Но все же персональная маленькая трагедия внутри сюжета - уже упоминавшийся милиционер, сыгранный Марком Дроботом.
Внешне типажный "формат" этого артиста, как мне казалось в некоторых спектаклях, - романтические, лирические, драматические образы. Эдакая ипостась "Леонардо ди Каприо" только в кадровой структуре киевского театра. Но режиссер разворачивает фигуру на 180 градусов. И умышленно (или так получилось) делает эмоциональным центром постановки по пьесе Богославского именно его, чувствительного милиционера (привет от Киры Муратовой).
Самое заметное в этом образе (и манере актерского исполнения) - милиционер действительно… любит.
Это не похоть пустоголового мента из глубинки. И не расчетливый шанс провинциального хмыря иметь рядом с собой красивую бабу. Это - любовь в том высоком и подлинном измерении, которая и доводит человека до безумия, до маленькой трагедии.

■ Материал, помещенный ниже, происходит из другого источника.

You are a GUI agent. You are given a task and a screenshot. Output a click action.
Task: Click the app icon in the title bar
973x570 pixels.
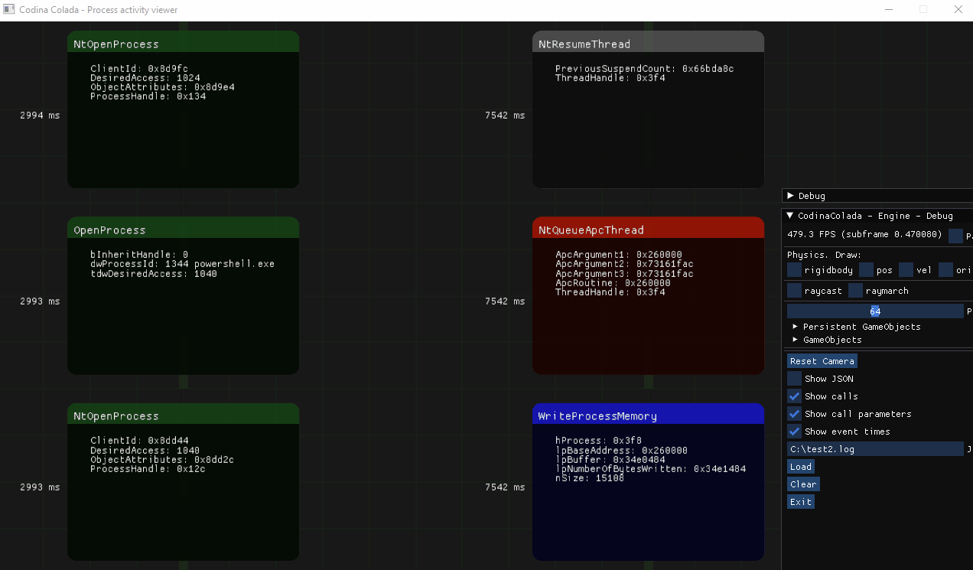click(x=9, y=10)
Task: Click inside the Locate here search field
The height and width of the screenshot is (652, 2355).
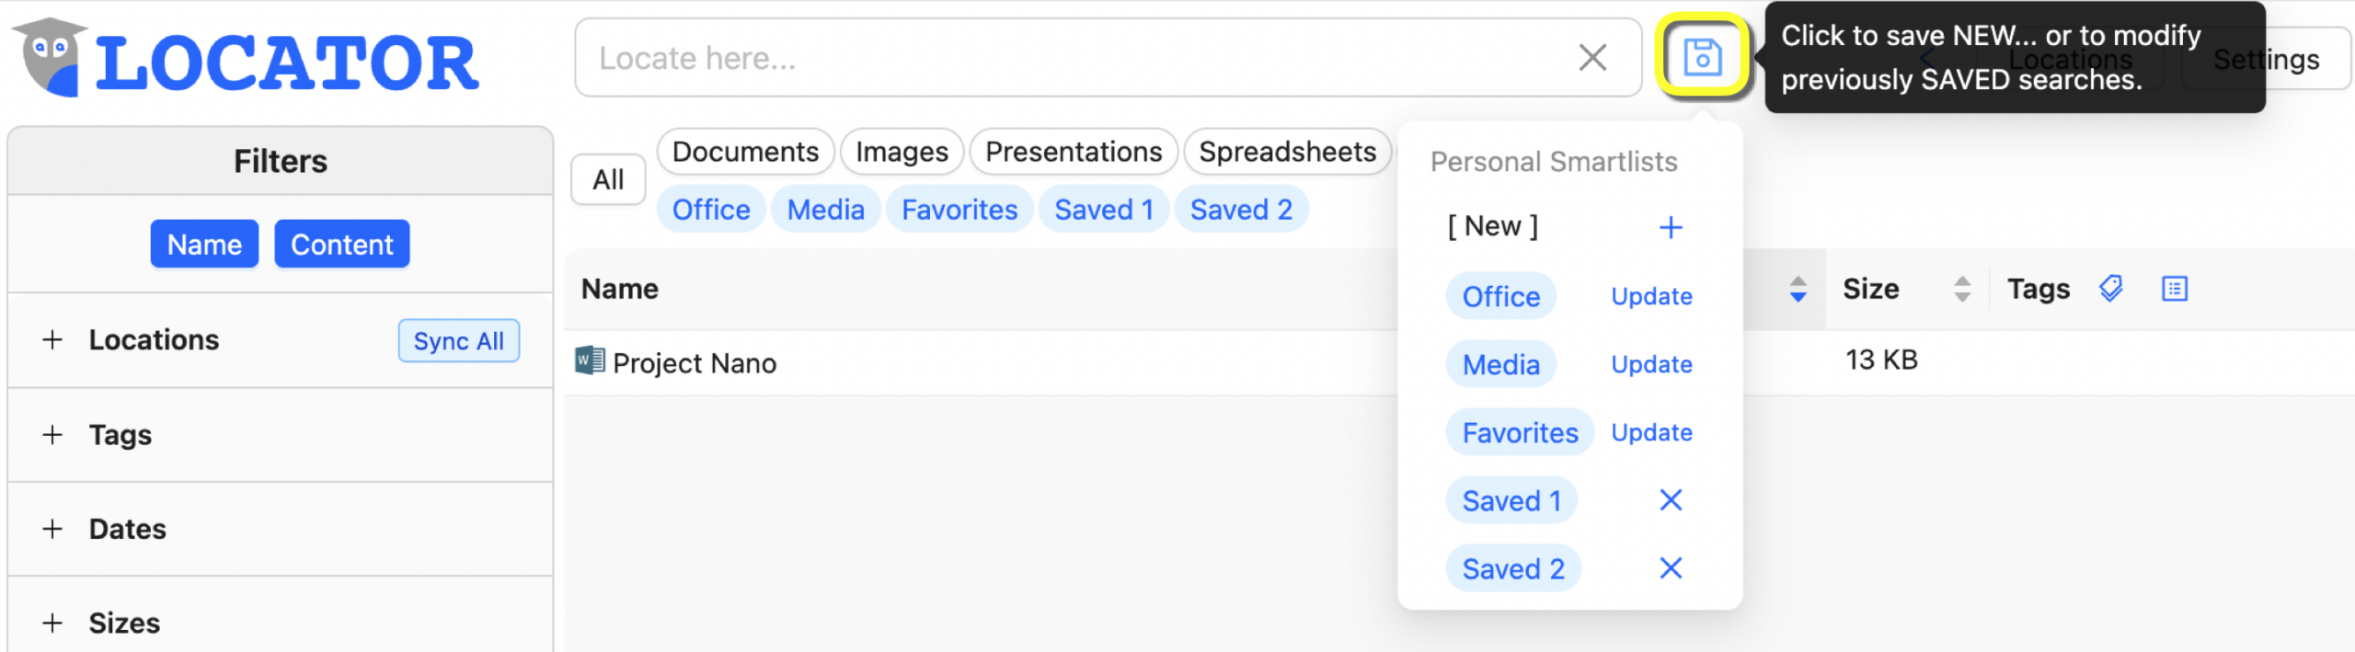Action: pos(1012,57)
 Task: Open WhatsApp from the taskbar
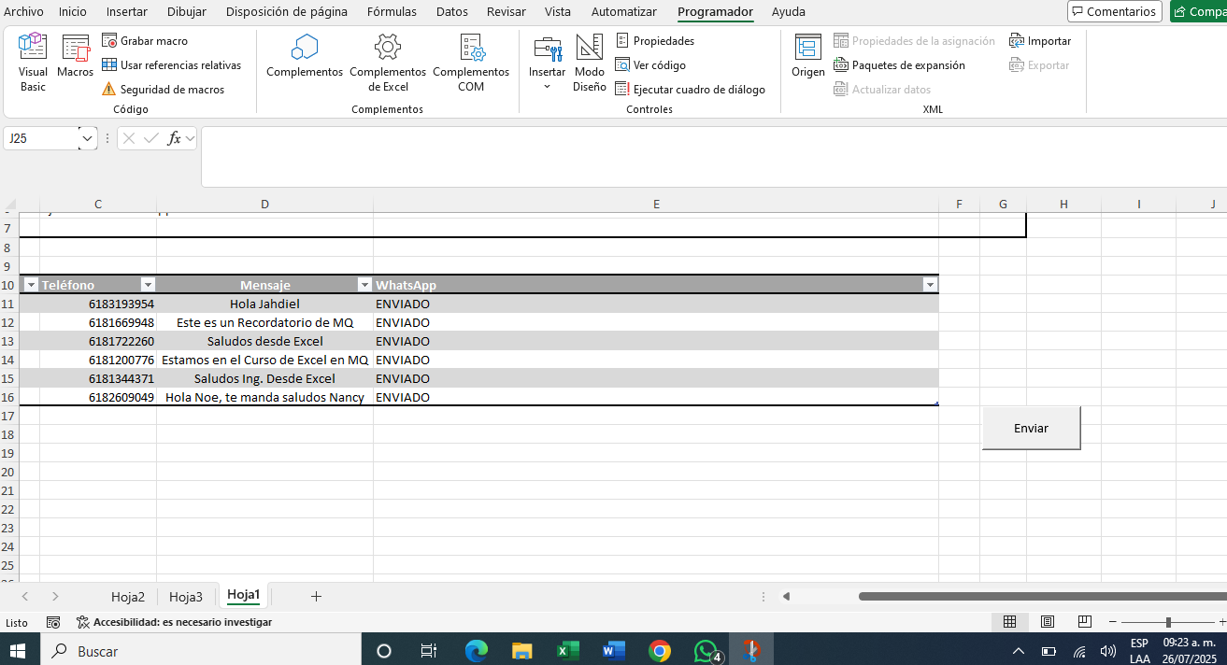tap(706, 651)

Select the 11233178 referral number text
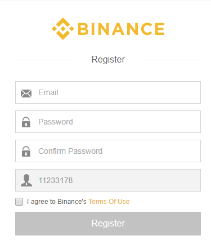[x=56, y=180]
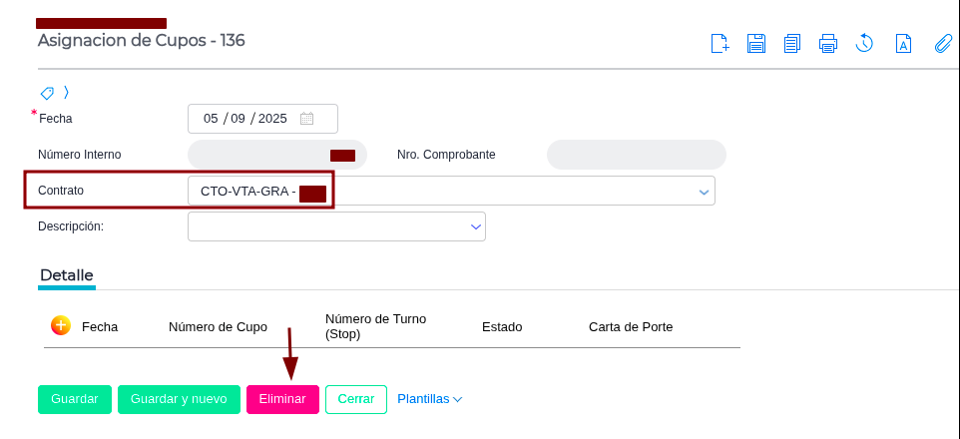960x439 pixels.
Task: Click the pink Eliminar button
Action: [282, 399]
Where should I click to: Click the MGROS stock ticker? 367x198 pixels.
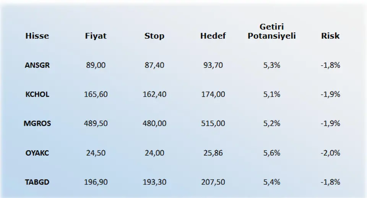click(x=37, y=123)
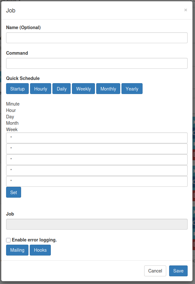
Task: Choose the Hourly quick schedule
Action: [x=41, y=89]
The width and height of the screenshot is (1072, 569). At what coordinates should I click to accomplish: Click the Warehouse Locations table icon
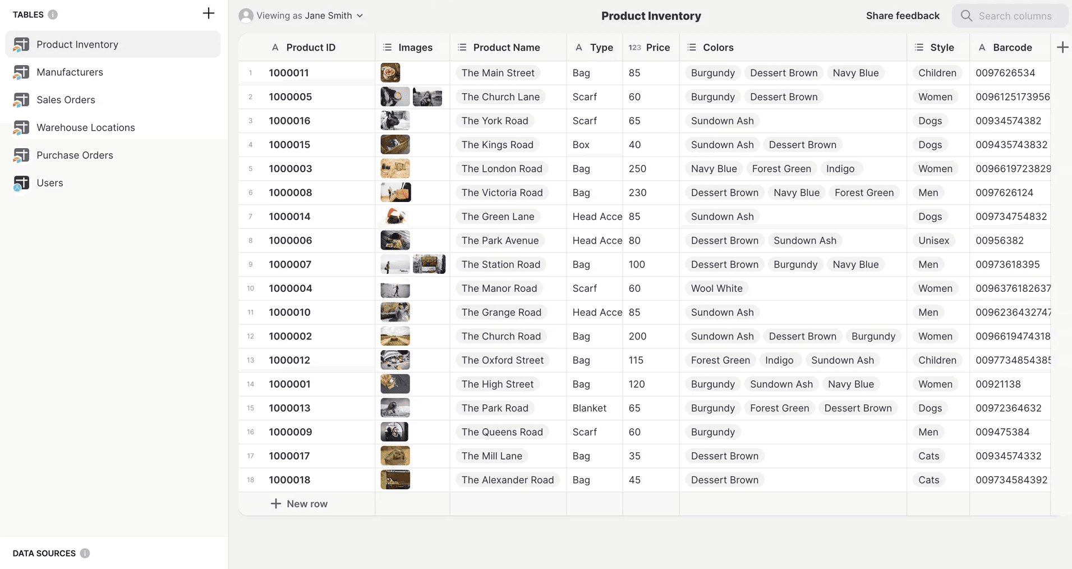click(21, 127)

Он то робко, то интенсивно стремится к объекту вожделения, как растение тянется к солнцу. Нелепо поправляет фуражку, хорохорится, горячится. А в финале просто растворяется в "той", которая отдана трупу, а не живому.

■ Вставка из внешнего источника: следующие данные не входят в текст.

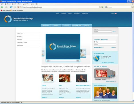The width and height of the screenshot is (134, 104).
Task: Click the Dental Online College header logo
Action: tap(19, 19)
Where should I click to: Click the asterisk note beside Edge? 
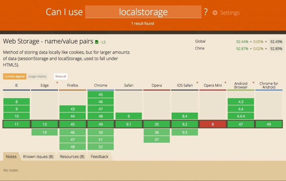click(x=57, y=83)
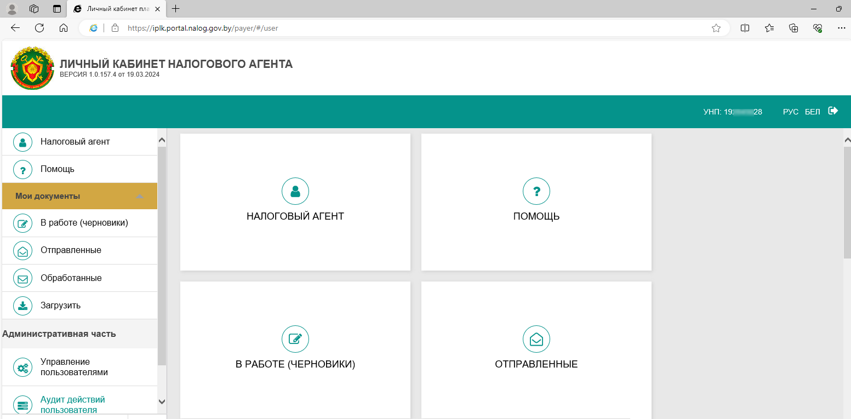This screenshot has width=851, height=419.
Task: Open the ПОМОЩЬ tile in main area
Action: [536, 202]
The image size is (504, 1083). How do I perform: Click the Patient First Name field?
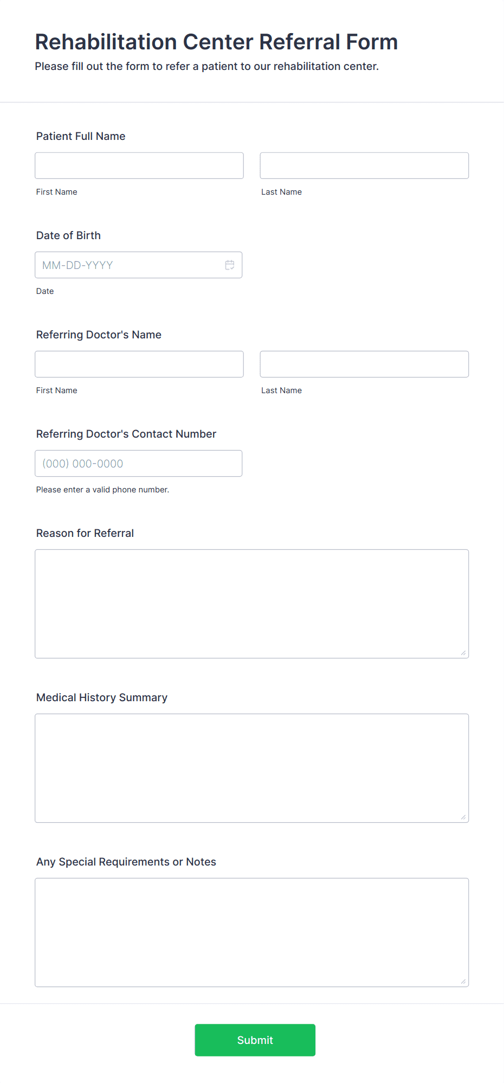point(139,165)
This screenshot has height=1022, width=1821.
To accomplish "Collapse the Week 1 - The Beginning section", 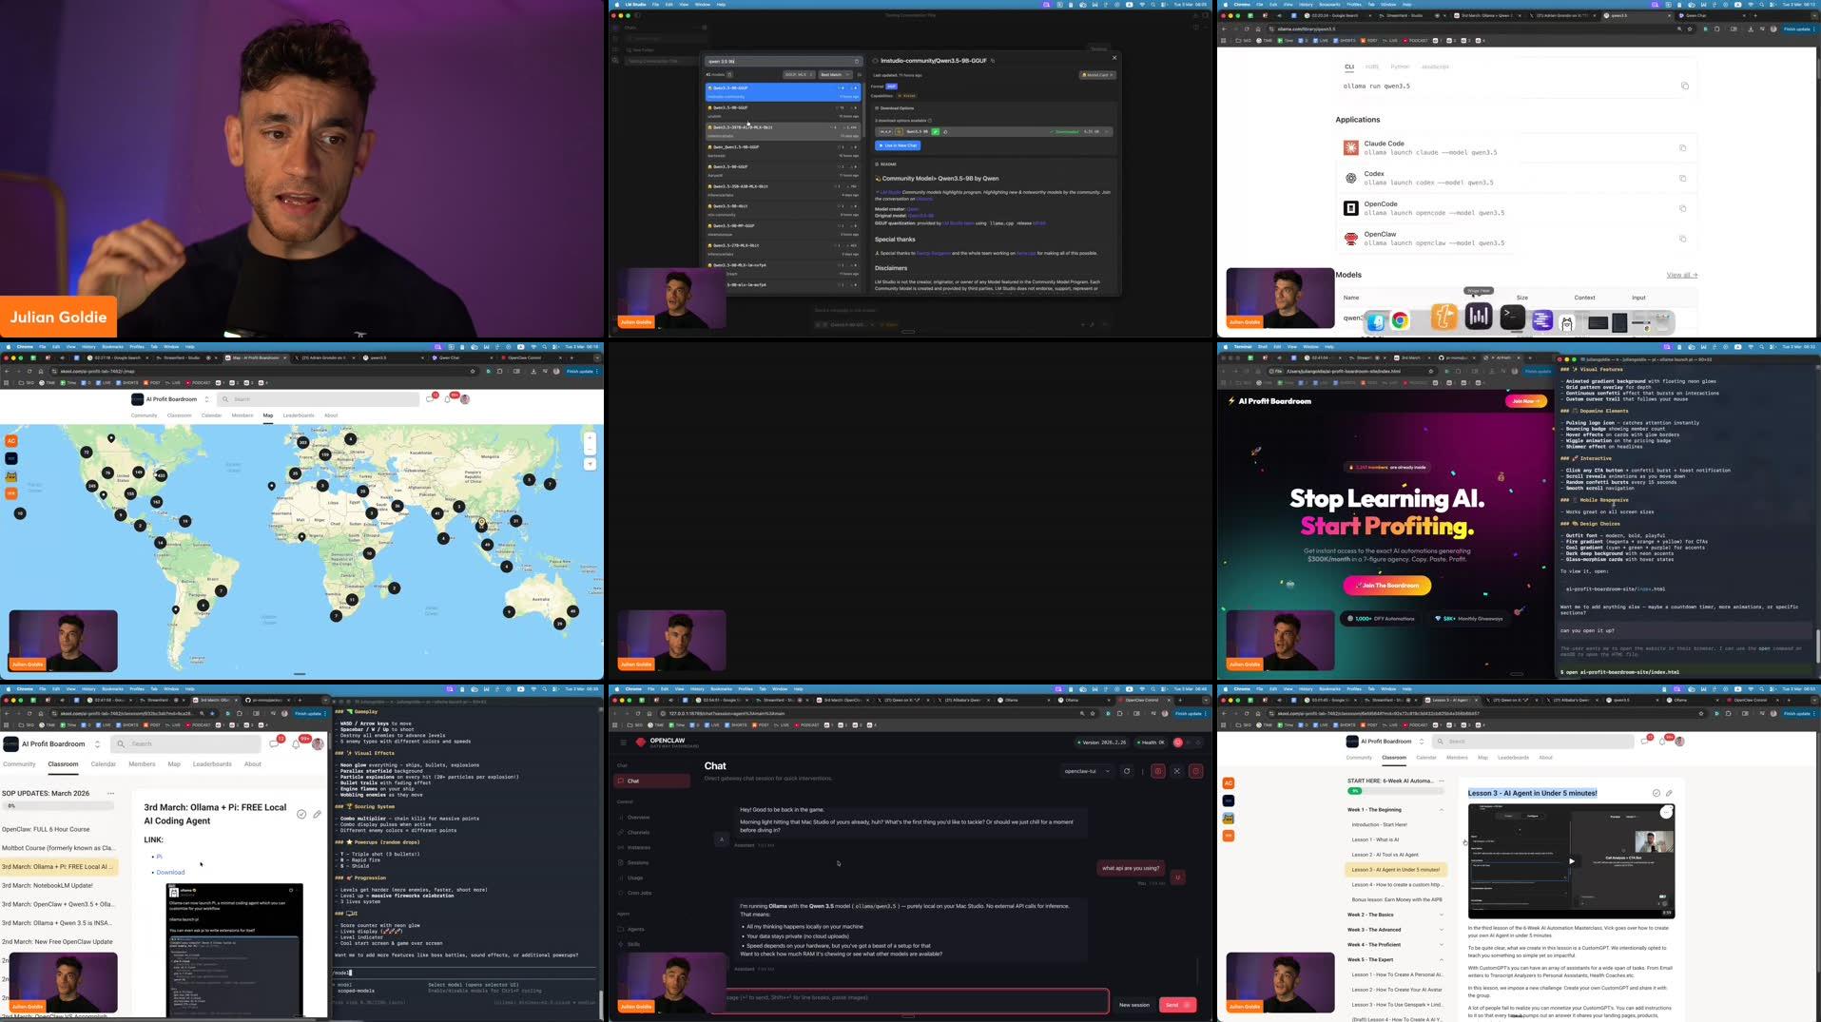I will click(1442, 810).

Марк Дробот уже "вне сюжета" проводит любовь сквозь бунт маленького человека. Бунт этот неосознан, не сильно понятен ему самому. Да и время в этой глубинке для него остановилось, все зациклилось на одном объекте. То есть все. Как сказал бы Беккет - и "минувшее, и текущее, и надвигающееся. Все сразу".
Маленький абсурдный человек внутри большого абсурдного мира. Вот кто такой, этот чувствительный милиционер. Существо, изнутри раздираемое демонами провинциального ада (населенного пьяницами, идиотами, шлюхами, в лучшем случае недотепами). Стенания чувствительного милиционера возносятся к небу как мольба о спасении. А потом камнем падают вниз, срываясь на хрип, на рычание бедного обиженного мальчика.

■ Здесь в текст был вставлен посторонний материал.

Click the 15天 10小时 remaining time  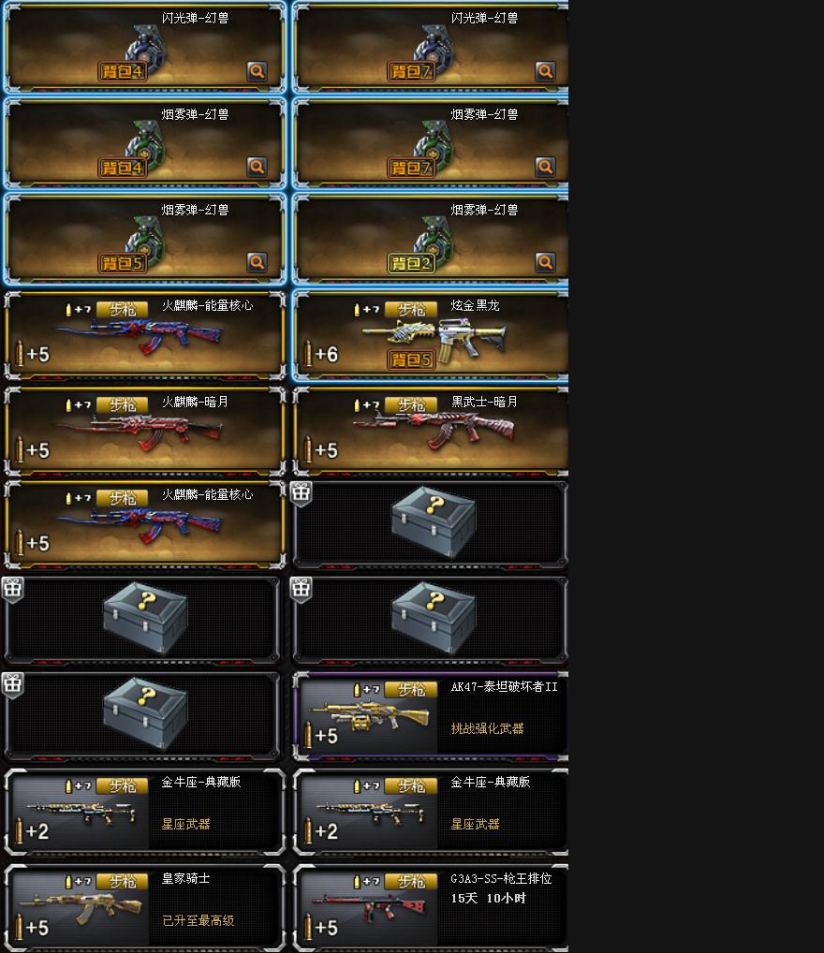[489, 899]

Должно быть каждому критику греет душу нечаянное осознание (и случается это не так часто), что артист, который в трех шагах от тебя (спектакль на Малой сцене) - это не имя-фамилия в программке (со званием или без оного), а отдельный живой человек - другой. Сложный персонаж со своей бессмысленной жизнью и осмысленной смертью… Обитающий в пространстве абсурда. В жанре маленькой, иногда смешной, трагедии. И этот жанр - его естественная среда.
А вот Ганя Иволгин из "Идиота", как известно, обитает в "среде Достоевского". В киевском Новом драматическом театре на Печерске в спектакле "Король Иудейский" этого "неглавного" героя Федора Михайловича играет Руслан Сокольник (не очень известный широкому кругу).
Не возьмусь утверждать, в какой степени он успешен в других творческих проявлениях и проектах. Но здесь, и это подлинное мое удивление, явно сплелось. И "неглавный", но существенный образ Достоевского получил на маленькой сцене более точный и объемный художественный "эквивалент", нежели медийный Александр Лазарев-младший в известном телефильме Владимира Бортко. Это правда.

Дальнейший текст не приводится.